PROBLEM 1
Answer these questions from the forum thread about extending the metadata model:
(a) Which task failed to execute according to the first build error?
(b) What command did the reply suggest running to get more information?
(c) Which file did the original poster use as a template?
PROBLEM 2
Proceed with the forum thread about extending the metadata model, picking up right after its final line.

Hello, I was trying to extend the metadata model: ...
# advice-metadata-modeling
a
Hello, I was trying to extend the metadata model: trying to add a new entity. This is where I am getting stuck-
Copy code
FAILURE: Build failed with an exception.

* What went wrong:
Execution failed for task ':metadata-models:generateAvroSchema'.
> Process 'command '/usr/lib/jvm/java-8-openjdk-amd64/bin/java'' finished with non-zero exit value 1

* Try:
Run with --info or --debug option to get more log output. Run with --scan to get full insights.
Can anyone kindly provide me any suggestions why this is happening and how I can resolve this? Thanks.
n
this usually means that there is an error in your .pdl files I believe. Try and run
./gradlew :metadata-models:build --debug
it might give you more informations
a
Thanks for the suggestion. I see that I have made an error:
Copy code
15:08:43.856 [ERROR] [system.err] Exception in thread "main" java.lang.IllegalArgumentException: com.linkedin.testType.testTypeInfo has namespace that does not match file path '/home/ishtiaquemis1994/Desktop/datahub/metadata-models/src/main/pegasus/com/linkedin/rule/testTypeInfo.pdl'
I feel that I put the files in the right places. I am not exactly sure here what I am doing wrong. I took the DashboardInfo.pdl as my template.
I think I have solved the previous problem. There was a naming issue. But, now I am having a problem with this:
Copy code
16:04:55.817 [ERROR] [system.err] "ruleInfo" or "com.linkedin.metadata.aspect.testTypeInfo" cannot be resolved.
16:04:55.817 [ERROR] [system.err] 18,2: Type not found: testTypeInfo
I think I have made a mistake with the aspect file. I named it testType.pdl? Is this a naming issue? Or, there is any other mistake that I have made?
o
Are you able to share the PDL file and the location you have put it? You need to match the namespace at the top of the PDL file to the file path you have put it on. You also need to include imports for any custom types you include in the file. ex:
com/linkedin/dashboard/DashboardInfo.pdl
Copy code
namespace com.linkedin.dashboard

import com.linkedin.common.Time
...

GIVEN RECORDS

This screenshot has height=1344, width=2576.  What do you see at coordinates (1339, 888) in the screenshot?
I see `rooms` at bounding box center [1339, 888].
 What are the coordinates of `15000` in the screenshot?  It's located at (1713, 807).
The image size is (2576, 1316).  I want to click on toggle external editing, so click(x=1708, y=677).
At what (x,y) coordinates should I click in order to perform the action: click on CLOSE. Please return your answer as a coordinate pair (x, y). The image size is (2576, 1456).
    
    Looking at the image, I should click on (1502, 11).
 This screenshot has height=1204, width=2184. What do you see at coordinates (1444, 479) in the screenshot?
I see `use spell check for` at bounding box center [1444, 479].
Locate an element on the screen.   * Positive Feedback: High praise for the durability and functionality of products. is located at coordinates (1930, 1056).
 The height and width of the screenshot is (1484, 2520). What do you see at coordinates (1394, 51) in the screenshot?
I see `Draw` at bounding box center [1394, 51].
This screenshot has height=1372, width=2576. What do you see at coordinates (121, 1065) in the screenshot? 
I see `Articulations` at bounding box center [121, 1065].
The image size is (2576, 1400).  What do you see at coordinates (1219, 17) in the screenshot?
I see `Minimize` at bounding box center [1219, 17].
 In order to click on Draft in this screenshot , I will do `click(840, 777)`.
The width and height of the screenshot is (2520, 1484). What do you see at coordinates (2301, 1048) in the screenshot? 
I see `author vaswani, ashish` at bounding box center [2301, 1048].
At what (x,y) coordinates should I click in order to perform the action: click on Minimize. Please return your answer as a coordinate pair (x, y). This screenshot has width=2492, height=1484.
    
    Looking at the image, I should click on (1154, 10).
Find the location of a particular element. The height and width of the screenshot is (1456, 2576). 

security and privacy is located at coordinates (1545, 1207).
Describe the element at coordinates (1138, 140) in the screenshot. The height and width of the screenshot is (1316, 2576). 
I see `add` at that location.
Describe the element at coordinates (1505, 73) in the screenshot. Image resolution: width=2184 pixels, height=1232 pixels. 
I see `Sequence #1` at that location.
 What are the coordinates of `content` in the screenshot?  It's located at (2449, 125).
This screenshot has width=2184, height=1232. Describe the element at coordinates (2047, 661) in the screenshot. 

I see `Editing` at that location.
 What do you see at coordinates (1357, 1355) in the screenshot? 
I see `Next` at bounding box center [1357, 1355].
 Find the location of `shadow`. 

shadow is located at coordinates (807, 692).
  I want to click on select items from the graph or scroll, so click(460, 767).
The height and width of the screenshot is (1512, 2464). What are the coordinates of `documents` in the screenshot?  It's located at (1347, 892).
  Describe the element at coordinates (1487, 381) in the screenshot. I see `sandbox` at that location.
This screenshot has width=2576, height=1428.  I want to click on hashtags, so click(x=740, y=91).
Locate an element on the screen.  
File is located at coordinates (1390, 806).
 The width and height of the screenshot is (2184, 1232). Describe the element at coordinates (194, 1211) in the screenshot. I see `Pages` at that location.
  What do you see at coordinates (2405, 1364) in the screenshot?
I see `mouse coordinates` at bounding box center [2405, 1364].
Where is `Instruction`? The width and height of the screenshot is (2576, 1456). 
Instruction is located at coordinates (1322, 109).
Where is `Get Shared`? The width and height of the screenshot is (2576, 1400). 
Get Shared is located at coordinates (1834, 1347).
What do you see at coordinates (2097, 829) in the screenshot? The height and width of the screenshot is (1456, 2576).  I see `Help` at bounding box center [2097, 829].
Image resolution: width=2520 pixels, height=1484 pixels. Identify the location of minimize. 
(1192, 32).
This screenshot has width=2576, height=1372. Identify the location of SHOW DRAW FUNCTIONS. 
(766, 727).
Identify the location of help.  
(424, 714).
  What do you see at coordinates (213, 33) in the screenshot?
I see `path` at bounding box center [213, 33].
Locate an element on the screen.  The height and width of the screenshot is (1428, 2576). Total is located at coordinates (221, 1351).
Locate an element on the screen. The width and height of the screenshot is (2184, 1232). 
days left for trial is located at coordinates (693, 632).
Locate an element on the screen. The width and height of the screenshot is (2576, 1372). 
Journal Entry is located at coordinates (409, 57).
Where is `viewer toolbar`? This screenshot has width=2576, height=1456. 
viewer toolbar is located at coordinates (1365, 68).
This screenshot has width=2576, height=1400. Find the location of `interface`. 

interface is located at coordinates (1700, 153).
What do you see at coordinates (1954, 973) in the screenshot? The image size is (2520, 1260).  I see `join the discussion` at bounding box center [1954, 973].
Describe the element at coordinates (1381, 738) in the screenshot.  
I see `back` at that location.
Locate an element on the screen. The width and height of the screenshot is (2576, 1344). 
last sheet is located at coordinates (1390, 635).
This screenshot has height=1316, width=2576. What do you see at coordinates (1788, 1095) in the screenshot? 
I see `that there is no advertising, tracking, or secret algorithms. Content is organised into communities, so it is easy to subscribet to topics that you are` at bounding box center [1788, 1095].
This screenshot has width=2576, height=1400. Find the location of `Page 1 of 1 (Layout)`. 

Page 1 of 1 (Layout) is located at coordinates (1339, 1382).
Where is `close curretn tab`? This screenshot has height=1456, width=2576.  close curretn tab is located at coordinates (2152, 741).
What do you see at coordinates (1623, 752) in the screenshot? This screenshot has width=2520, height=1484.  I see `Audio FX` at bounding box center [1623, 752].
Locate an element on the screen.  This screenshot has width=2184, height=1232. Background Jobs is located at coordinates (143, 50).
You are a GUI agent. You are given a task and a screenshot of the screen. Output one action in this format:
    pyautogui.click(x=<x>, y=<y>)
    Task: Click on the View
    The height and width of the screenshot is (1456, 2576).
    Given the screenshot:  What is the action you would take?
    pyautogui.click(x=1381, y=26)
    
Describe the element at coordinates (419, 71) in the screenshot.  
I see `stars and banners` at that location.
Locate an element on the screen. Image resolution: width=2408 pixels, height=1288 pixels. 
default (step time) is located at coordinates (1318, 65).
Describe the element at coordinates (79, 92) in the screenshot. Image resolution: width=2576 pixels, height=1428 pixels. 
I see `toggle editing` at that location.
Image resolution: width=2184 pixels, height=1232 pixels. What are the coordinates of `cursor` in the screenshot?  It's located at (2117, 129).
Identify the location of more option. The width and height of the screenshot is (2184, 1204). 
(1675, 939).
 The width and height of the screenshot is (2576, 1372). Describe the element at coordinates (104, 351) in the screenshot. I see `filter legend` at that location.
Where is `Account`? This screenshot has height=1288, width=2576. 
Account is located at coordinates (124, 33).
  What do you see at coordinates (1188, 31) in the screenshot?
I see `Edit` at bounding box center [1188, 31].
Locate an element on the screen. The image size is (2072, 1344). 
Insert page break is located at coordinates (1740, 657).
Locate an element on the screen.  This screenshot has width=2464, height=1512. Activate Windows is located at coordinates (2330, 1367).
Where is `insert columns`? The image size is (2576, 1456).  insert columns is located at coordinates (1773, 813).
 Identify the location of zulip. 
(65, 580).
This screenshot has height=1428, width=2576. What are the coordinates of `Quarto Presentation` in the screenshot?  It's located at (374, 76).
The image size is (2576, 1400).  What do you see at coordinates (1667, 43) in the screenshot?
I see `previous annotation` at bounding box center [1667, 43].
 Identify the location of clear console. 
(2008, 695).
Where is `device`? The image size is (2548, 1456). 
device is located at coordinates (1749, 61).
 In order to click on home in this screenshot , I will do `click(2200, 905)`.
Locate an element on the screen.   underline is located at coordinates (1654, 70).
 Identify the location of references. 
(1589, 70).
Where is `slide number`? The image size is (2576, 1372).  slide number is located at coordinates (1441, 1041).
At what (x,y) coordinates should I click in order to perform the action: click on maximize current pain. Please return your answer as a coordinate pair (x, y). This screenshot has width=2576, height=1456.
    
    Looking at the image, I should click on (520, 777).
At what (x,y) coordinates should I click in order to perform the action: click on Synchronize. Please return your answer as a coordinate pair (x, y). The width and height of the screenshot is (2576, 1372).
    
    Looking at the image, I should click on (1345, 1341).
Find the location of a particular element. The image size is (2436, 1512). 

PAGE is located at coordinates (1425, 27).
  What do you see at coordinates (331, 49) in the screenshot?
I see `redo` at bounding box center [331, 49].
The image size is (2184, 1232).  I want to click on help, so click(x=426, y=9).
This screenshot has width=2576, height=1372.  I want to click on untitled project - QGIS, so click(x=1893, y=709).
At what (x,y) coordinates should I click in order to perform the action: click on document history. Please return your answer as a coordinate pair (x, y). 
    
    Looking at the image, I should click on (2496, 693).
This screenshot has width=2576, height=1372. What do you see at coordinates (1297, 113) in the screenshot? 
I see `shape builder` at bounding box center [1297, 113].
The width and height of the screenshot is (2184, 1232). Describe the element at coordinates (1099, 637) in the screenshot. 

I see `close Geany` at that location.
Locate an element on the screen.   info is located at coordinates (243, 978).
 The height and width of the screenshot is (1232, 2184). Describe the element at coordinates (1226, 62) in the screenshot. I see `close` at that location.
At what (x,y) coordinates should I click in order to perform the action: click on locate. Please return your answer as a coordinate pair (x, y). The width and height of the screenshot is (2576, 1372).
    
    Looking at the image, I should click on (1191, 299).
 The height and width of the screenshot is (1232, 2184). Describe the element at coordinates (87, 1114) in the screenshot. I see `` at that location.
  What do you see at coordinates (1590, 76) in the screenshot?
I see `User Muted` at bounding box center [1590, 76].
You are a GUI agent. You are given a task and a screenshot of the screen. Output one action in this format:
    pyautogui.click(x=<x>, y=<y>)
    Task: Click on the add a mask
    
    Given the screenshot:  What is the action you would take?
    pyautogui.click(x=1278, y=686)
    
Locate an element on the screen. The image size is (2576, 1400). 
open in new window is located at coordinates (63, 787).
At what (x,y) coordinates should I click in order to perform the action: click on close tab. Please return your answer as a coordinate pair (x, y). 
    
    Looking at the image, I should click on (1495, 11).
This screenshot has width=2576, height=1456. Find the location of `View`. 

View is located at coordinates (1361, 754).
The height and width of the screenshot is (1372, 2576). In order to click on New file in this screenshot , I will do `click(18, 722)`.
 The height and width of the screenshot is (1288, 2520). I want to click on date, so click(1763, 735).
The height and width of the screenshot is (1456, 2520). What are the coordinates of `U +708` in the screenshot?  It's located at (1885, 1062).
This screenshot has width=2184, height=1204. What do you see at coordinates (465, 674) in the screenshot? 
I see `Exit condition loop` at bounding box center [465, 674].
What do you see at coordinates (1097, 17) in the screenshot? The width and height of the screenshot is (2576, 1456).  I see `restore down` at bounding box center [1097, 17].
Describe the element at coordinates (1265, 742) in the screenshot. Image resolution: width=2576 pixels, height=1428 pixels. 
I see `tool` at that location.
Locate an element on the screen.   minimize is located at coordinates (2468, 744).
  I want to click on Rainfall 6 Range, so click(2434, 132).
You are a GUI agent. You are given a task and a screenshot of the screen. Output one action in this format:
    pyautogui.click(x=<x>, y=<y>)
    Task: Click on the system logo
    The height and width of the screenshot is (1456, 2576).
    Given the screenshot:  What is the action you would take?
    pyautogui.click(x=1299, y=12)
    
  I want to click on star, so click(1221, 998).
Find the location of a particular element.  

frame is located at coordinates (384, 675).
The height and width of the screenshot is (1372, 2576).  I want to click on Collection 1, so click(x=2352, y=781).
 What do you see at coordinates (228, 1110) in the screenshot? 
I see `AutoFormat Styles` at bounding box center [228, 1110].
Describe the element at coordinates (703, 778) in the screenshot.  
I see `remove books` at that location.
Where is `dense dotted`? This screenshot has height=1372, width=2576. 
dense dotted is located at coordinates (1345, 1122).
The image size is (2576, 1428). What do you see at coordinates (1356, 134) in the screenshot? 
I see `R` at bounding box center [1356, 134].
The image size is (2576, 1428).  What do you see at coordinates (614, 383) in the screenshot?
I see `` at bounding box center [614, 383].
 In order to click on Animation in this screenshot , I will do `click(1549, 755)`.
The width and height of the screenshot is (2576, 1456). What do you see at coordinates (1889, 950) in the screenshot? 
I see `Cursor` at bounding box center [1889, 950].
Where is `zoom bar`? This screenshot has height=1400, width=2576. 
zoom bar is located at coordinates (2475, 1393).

TASK RESULT 1
(a) ':metadata-models:generateAvroSchema'
(b) ./gradlew :metadata-models:build --debug
(c) DashboardInfo.pdl

TASK RESULT 2
The error you have looks like you have made an error with the field name "ruleInfo" in your custom type
a
Thanks. The build went through! But, every time I am trying the build, it is doing a whole lot other things too. Is there any way that I can only build the metadata type I defined, and not the other items?
o
As in you don't want to generate any of the base types, just your custom type? Or you just don't want to build other modules? You can run the specific gradle task you want to execute if you're okay with generating the base types, just want a faster build time. If you don't want the base types to be processed either there's not a way to do that without removing them or customizing the Pegasus gradle plugin, neither of which I would recommend. The gradle tasks you can try to get a bit more specific:
./gradlew :metadata-models:build
./gradlew :metadata-models:generateDataTemplate
./gradlew :metadata-models:mainTranslateSchemas
or other tasks specific to the metadata-models module, if you open up the project in IntelliJ you can see a full list in the gradle sidepanel It just depends on what you want to actually execute
a
Thank you so much. Unfortunately, I have another problem. While creating the snapshot pdl file, I see this statement in chartSnapshot.pdl:
Copy code
import com.linkedin.common.ChartUrn
But when I go into the common directory, I don't see any file with the name chartUrn. The same with dashboard too. Why is that? Where should I, lets say, myMetadataUrn.pdl create? And, I don't have a template that I can follow.
To clarify, where the urn is defined, i.e., chartUrn, dashboardUrn etc.?
o
Those files get set up in the li-utils module, since that's a dependency of the metadata-models module they get pulled in.
As a sidenote, we've made some updates from how entities get set up. We are moving away from the Snapshot models that get used in the legacy MetadataChangeEvent & MetadataAuditEvent classes in favor of using the less static MetadataChangeProposal & MetadataChangeLog classes and entities should use the generic base Urn rather than an entity specific one. You can also set up an entity without using code using the entity-registry.yml: https://datahubproject.io/docs/metadata-models-custom/ New aspects still have to be defined in PDL however
a
The link says "Currently, this project only supports adding new aspects to existing entities. You cannot add new entities to the metadata model yet." But I need a new entity. So, I think I need to stick with the Legacy approach, right? Will the legacy approach be discontinued?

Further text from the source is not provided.